Barnes et al. showed that the effectiveness of the influenza vaccine to protect against acute MI is about 29% (95% CI 9–44) . This means the effectiveness is comparable to or even better than that of existing secondary preventive therapies, such as statins (prevention rate approximately 36%), antihypertensives (prevention rate approximately 15–18%), and smoking cessation (prevention rate approximately 26%). A meta-analysis showed that influenza vaccination results in a 36% reduction of major adverse cardiovascular events in patients at high risk of cardiovascular disease . This preventive effect seems to be even more apparent in patients with recent acute coronary syndrome. Caldeira et al. identified a protective effect in the first 28 days after the influenza vaccine, which resulted in a decreased MI risk (relative risk 0.84, 95% CI 0.78–0.91) .
Given the importance of influenza vaccination to prevent cardiovascular events, the cardiology community should be urged to actively promote vaccination. It is essential to remember that the beneficial effect of influenza vaccination is of the same magnitude as that of prescription of statins, antihypertensives, or cessation of smoking. Vaccination apathy in the cardiology community is therefore unacceptable.
Earlier this year, the American College of Cardiology published a health policy statement recommending COVID-19 vaccine prioritisation for heart disease patients with the highest risk . This Point of View paper serves as a call to action to implement the flu vaccine in routine cardiac patient care.

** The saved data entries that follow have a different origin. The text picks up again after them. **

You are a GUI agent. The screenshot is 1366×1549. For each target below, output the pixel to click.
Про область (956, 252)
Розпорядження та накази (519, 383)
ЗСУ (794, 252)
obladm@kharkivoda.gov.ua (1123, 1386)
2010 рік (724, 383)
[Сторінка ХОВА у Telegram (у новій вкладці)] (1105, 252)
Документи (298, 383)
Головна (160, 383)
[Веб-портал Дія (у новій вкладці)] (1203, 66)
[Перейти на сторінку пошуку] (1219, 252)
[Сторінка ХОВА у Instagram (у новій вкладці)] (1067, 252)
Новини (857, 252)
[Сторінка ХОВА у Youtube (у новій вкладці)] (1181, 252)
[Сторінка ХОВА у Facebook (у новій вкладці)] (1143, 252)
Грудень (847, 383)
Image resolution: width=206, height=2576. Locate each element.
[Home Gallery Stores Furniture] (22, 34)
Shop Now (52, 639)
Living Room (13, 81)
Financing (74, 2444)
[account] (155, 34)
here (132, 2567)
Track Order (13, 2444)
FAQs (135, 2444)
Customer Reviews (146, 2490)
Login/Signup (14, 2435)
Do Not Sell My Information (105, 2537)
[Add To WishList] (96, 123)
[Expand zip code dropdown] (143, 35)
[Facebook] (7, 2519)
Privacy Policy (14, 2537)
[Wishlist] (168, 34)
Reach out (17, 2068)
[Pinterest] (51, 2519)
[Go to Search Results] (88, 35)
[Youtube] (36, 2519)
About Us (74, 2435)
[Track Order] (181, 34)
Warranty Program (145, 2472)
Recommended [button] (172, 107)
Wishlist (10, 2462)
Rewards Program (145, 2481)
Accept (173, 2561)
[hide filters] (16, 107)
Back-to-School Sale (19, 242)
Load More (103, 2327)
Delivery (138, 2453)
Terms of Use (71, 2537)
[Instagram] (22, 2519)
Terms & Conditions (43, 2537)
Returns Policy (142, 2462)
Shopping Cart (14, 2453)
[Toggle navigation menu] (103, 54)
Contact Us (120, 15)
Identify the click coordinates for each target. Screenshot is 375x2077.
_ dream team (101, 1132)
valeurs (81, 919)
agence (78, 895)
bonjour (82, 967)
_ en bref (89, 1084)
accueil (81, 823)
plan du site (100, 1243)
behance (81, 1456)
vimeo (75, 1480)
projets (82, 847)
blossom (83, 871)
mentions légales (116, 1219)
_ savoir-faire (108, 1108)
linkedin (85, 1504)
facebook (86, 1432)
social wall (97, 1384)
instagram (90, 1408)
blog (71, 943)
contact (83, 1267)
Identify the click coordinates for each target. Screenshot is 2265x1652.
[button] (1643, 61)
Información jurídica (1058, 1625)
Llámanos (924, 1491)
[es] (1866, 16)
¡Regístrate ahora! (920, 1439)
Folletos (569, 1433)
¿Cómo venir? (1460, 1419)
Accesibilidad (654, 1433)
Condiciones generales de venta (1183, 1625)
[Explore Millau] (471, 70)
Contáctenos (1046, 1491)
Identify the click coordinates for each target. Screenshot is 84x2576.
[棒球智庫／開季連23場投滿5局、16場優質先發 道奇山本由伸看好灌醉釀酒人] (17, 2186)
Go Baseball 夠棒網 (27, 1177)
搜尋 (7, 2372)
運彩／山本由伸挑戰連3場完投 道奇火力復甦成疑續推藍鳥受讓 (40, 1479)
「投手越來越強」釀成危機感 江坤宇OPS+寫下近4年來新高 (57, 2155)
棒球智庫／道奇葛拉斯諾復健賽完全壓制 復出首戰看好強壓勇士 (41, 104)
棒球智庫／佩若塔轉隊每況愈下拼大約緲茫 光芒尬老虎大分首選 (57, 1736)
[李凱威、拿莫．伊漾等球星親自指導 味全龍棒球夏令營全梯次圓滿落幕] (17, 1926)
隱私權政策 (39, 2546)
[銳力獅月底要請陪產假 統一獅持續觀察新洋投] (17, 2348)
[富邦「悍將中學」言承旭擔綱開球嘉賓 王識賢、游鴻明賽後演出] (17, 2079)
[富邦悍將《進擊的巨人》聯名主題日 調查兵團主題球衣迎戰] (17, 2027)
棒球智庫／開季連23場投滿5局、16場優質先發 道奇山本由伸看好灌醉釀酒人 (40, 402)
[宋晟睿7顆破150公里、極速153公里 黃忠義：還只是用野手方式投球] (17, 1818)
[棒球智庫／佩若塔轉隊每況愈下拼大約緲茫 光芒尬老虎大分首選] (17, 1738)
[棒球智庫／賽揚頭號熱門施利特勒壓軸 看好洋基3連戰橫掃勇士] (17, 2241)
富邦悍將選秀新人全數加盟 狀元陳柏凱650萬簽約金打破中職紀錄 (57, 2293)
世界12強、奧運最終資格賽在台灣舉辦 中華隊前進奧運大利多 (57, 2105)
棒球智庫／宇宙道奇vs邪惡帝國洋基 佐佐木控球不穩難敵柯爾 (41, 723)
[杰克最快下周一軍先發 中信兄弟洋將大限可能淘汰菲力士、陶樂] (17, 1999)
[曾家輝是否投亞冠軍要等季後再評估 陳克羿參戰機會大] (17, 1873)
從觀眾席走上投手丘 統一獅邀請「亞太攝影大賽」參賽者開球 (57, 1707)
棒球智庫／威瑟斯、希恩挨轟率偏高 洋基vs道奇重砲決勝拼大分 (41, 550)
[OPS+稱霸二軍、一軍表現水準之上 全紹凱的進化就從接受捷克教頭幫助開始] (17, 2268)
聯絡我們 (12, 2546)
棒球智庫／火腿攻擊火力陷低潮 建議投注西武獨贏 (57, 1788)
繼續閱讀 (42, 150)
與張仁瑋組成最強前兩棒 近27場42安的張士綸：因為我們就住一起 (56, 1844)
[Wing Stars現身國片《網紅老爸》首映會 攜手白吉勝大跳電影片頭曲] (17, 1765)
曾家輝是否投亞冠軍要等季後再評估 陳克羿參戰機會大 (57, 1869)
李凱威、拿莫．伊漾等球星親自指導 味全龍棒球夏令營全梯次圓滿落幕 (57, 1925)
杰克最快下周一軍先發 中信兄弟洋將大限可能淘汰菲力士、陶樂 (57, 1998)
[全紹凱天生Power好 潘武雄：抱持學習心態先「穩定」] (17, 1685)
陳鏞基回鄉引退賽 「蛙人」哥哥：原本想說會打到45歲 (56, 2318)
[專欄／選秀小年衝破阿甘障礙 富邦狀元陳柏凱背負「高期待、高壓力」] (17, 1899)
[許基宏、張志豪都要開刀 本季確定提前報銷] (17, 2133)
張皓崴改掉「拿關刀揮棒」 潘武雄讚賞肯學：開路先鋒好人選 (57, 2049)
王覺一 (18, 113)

When promoting vaccination against influenza, barriers such as concerns about safety of the vaccine and low perceived risk of the disease should be discussed with patients to overcome vaccine hesitancy . In addition, recent research has found that the best way to debunk misinformation is to first state the truth, then mention the false claim, followed by repeating the truth .
We hope that this viewpoint helps to urge cardiologists to actively advice their patients to get the seasonal influenza vaccination.
G.L. Habib, H. Yousuf, J. Narula and L. Hofstra declare that they have no competing interests.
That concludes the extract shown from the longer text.